We got down from the car and after descending some uneven stairs reached the PadamSambhav Gompa. The Gompa was colorful and mystic. It was huge with traditional depictionof various symbols of Buddhism. We climbed the long stairs and reached the courtyard of the Gompa.
The doors were closed and there was no one around. We looked here and there and we saw a man and a woman stitching something. I went upto them and enquired about the timings of the temple. The budhist monk in broken hindi asked, if we liked to see inside the temple. On our yes, he left his job and came with us to the Gompa…opened its artistic gates and ushered us in.
I asked him, if we can take fotos inside to which he readily agreed, saying it is not forbidden. The main hall was big and colorfully decorated on all walls and ceiling. This was contrary to our temples where they do not allow any photography and all the photos are available outside shops for a prize. I think this was initially done to avoid people crowding inside the temple, and be busy in photography but later it became a commercial practice. Now when even photos with mobile phone can be shot, there is no logic in not allowing photography in temples.
Even in the Gurudwara of Rewalsar, they allowed photography. Some temples in Uttrakhand also allow photography.
There was a brass statue of Lord Padam Sambhav in meditative pose. We could feel the holy vibrations all around. The management of the temple, the courtesy of priest and the overall cleanness of the temple put a question to me as to why we can not copy them in our temples..
After spending some 30 minutes around the temple, we came out of the Gompa, thanked the Buddhist and started our journey downwards towards Rewalsar.
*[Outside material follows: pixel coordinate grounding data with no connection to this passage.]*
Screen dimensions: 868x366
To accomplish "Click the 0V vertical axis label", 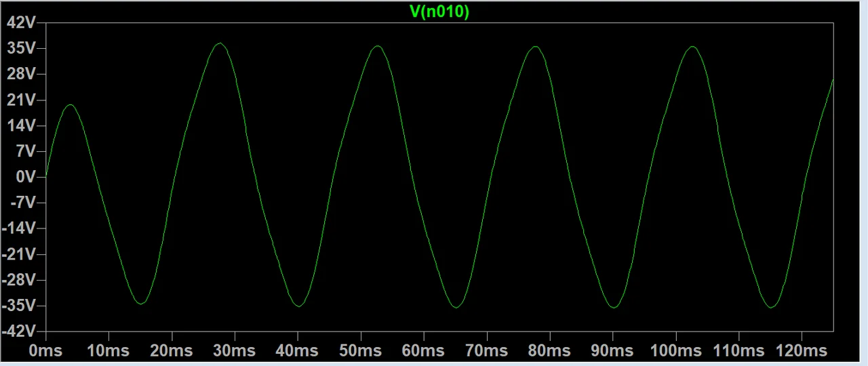I will point(26,177).
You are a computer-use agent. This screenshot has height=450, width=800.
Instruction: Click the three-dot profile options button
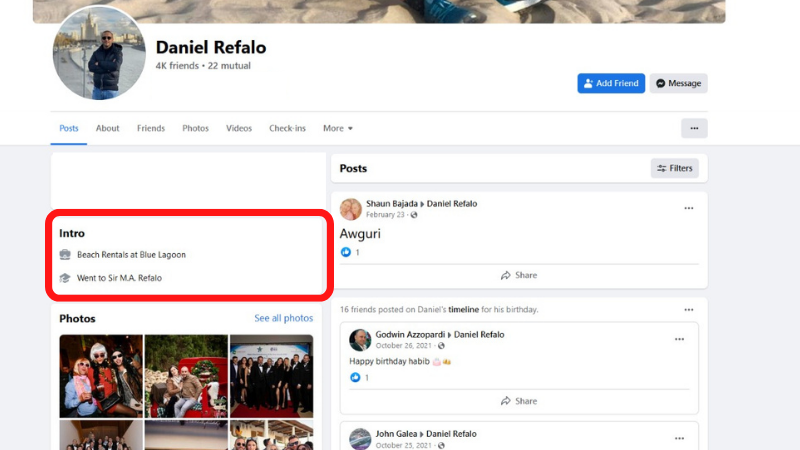point(694,128)
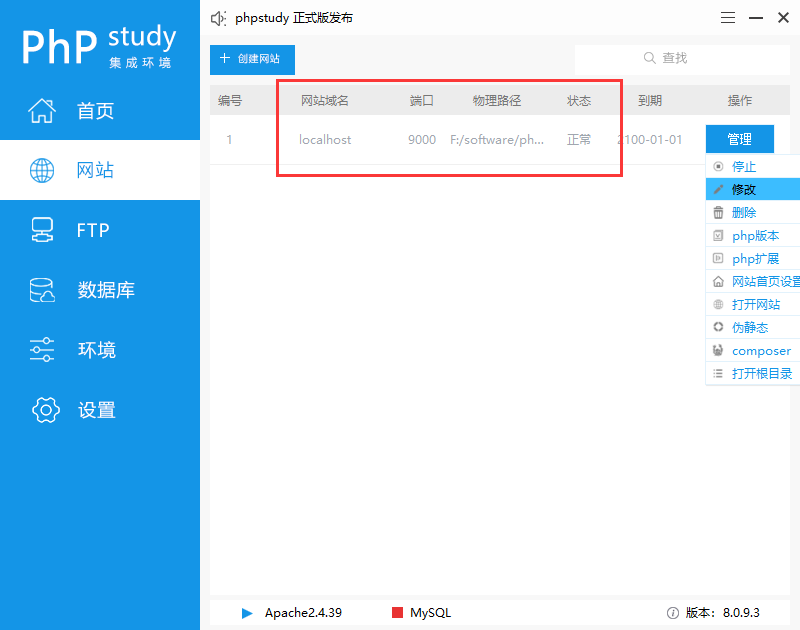Click the speaker icon next to the announcement
Viewport: 800px width, 630px height.
click(218, 17)

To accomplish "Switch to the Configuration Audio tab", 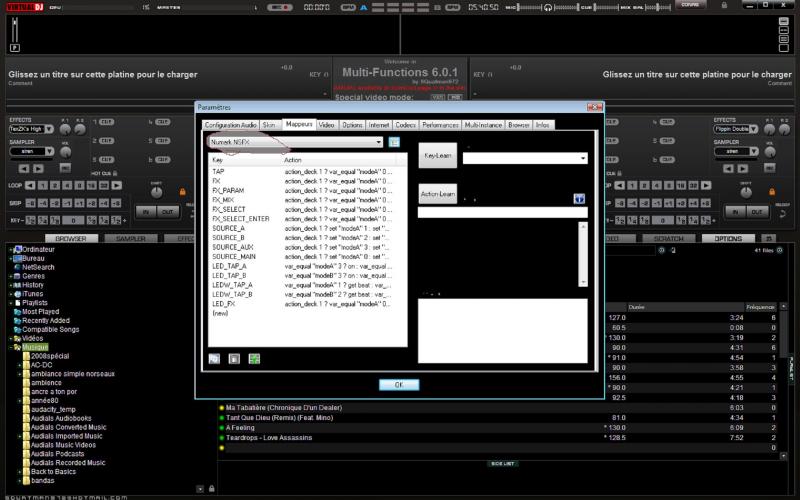I will point(229,125).
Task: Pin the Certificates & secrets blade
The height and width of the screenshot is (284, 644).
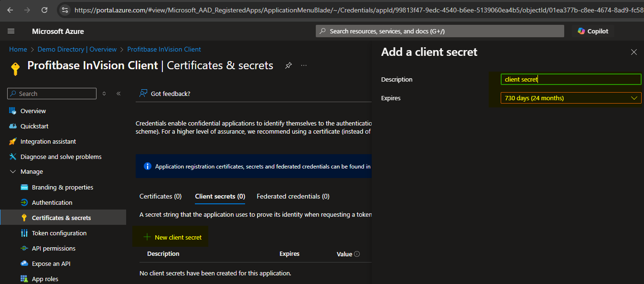Action: pyautogui.click(x=289, y=65)
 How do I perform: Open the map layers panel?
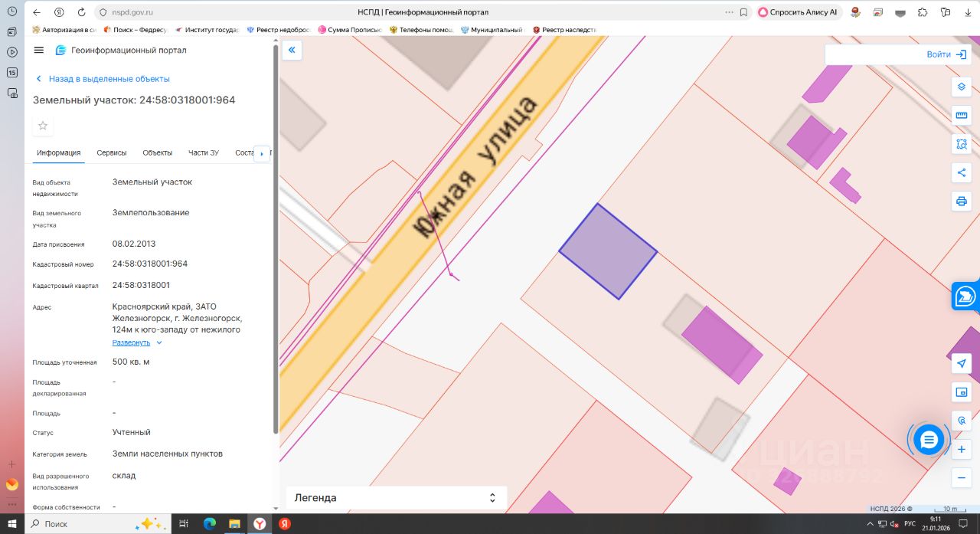[x=962, y=87]
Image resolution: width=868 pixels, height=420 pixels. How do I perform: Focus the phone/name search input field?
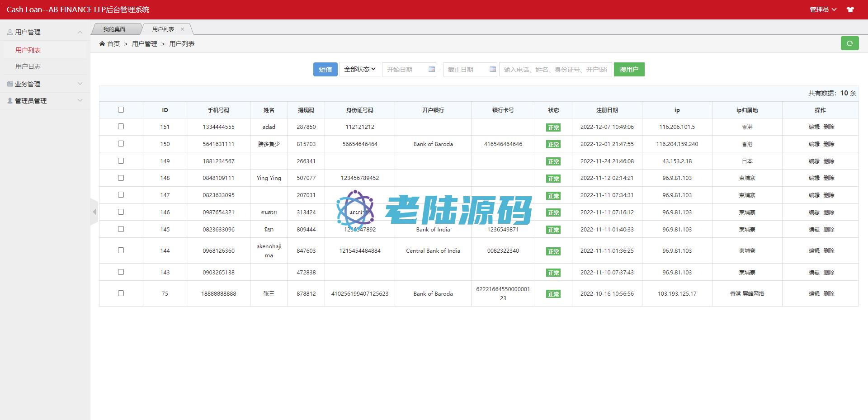point(555,69)
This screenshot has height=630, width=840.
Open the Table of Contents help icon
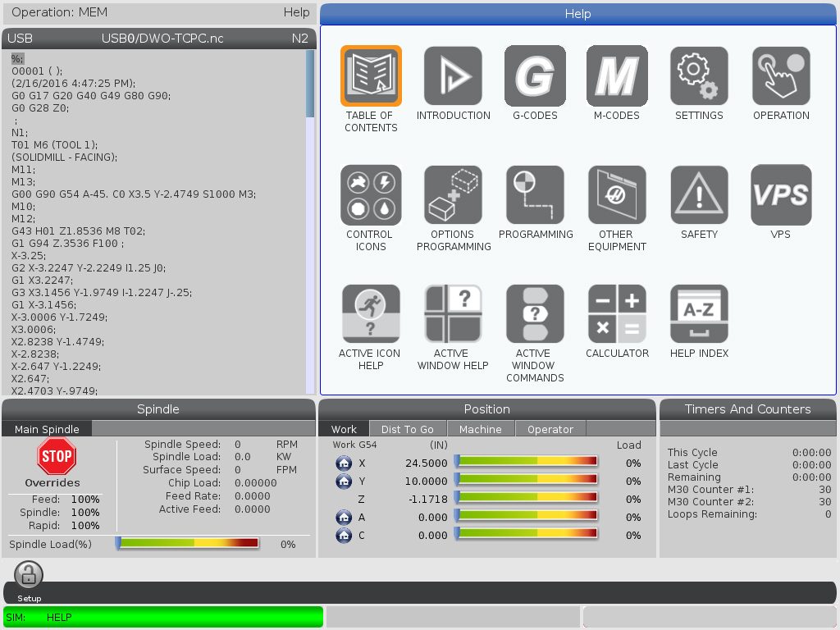(371, 76)
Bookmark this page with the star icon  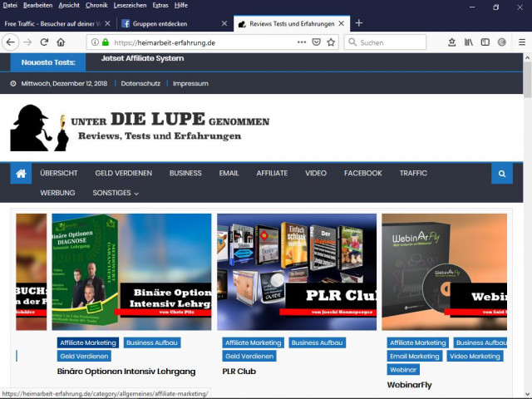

The Rewalsar Lake from the Gompa was beautiful, as if a green emerald has been fitted in lesser green emeralds.
We came down and sat at a small restaurant. Laxman’s wife wanted to have some Thupka and momos. I had earlier tasted these tibetan items at Majnu Ka Tila, during my university days… but could not develop taste for them, except for the Chhung, which we enjoyed and then used to sleep in the room of our friend in Ramjas hostel. The cook cum owner of restaurant was a local himachali, and when he brought the thukpa and momos.. I took a bite and made an ugly face… same happened with Laxman’s wife who had been eating thupka and momos in Delhi on regular basis. We left them half eaten and came out. So remember – Never eat Thupka and momos etc from himachali shops.. there are one or two Tibetan shops who are having better quality. After this bad experience with Himachali Thupka, we started our journey around the lake
First came the Shiva Mandir, shivalinga of which was supposedly fixed by Rishi Lomash. The temple was very old, but looking beautiful.
The womenfolks went inside for a ritualistic worship, whereas I stood out shooting the temple. Beisdes Shiva temple was a small but equally beautiful temple of Vishnu.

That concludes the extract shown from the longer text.